Alexio’s vocal prowess is apparent. But there is something to be said for the talent of his bass player. He awakens the Zimbabwean in me, particularly with the mild imitation of shangara drumming. The other instrumentalists are, of course, equal to their tasks, but the bassist had to be singled out because he aces it on the song. Ecstasy is assured. The song has some call and response sections, which makes it a sultry, sticky, easy to sing along.
It was impossible for "Hatidzoreke" to be lacklustre, because the song was created by some of Zimbabwe’s best instrumentalists. It features Enoch Piroro and Winfred Manyoro on bass, Trust Samende on lead guitar, and Cornelius Mponda and Nelly Ndomupei on the keyboard and backing vocals respectively. The reason I am not talking about the mix is that it was done by Keith Ferguson. It just had to be balanced.

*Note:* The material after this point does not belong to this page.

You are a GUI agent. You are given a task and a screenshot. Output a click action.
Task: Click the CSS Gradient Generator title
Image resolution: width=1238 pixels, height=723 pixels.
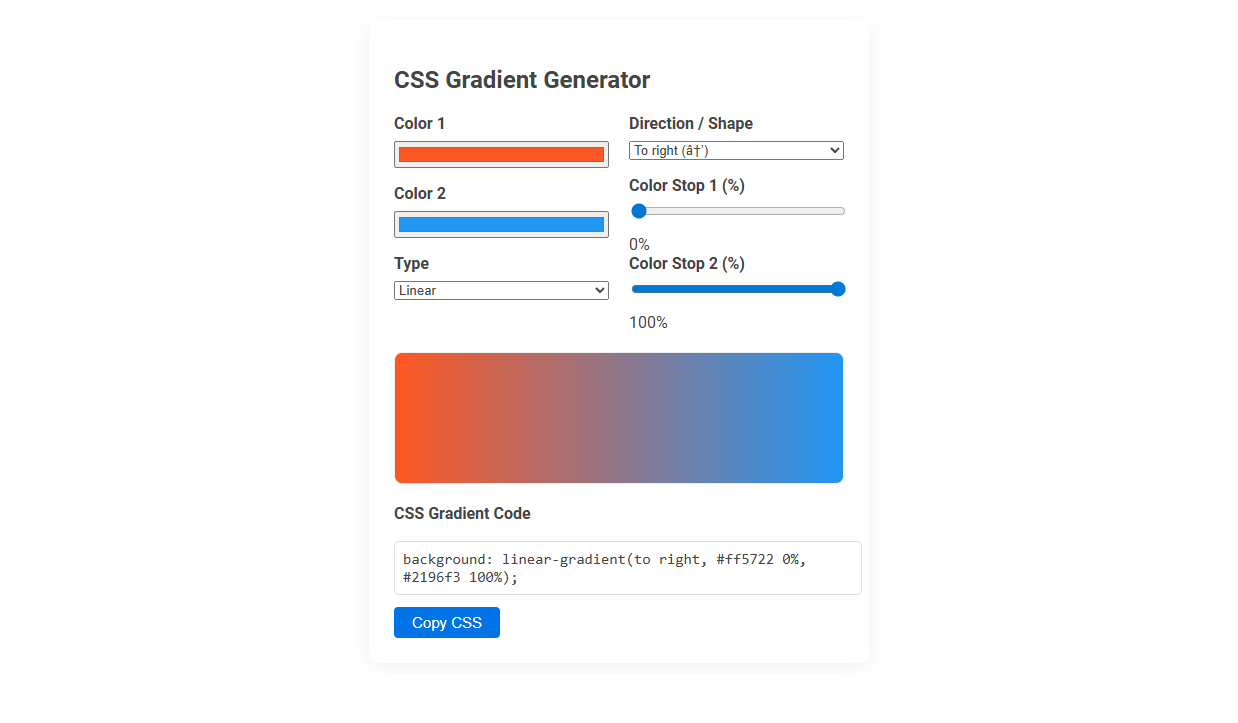522,80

'Hatidzoreke' is also a song that one can totally love for its social relevance. The chiming voices of girls singing the opening phrase, “Tamuka twakakwidza, hatidzoreke” (We have brought our ‘A GAME’ and we aren’t retreating), set the tone for the inspirational journey. Alexio reminds us that ‘the expert in everything was once a beginner and we have to keep soaring higher. In a fragile environment like Zimbabwe, there could never be a better tool to uplift the people’s spirits than beautiful melodies saying “our happiness can never be dampened by challenges, for it is these challenges that makes us champions.” Even when this song gets ponderous, it still tickles one to dance with wild abandon.
The ending “Ndirime musana unorwadza,” which I am sure is taken from a folk song, reminds me of my grade one teacher, Mrs Kusosa. This functional metamorphosis of a song will not just keep our musical traditions alive but it maintains the agency of song in society. Beautiful memories, beautiful music.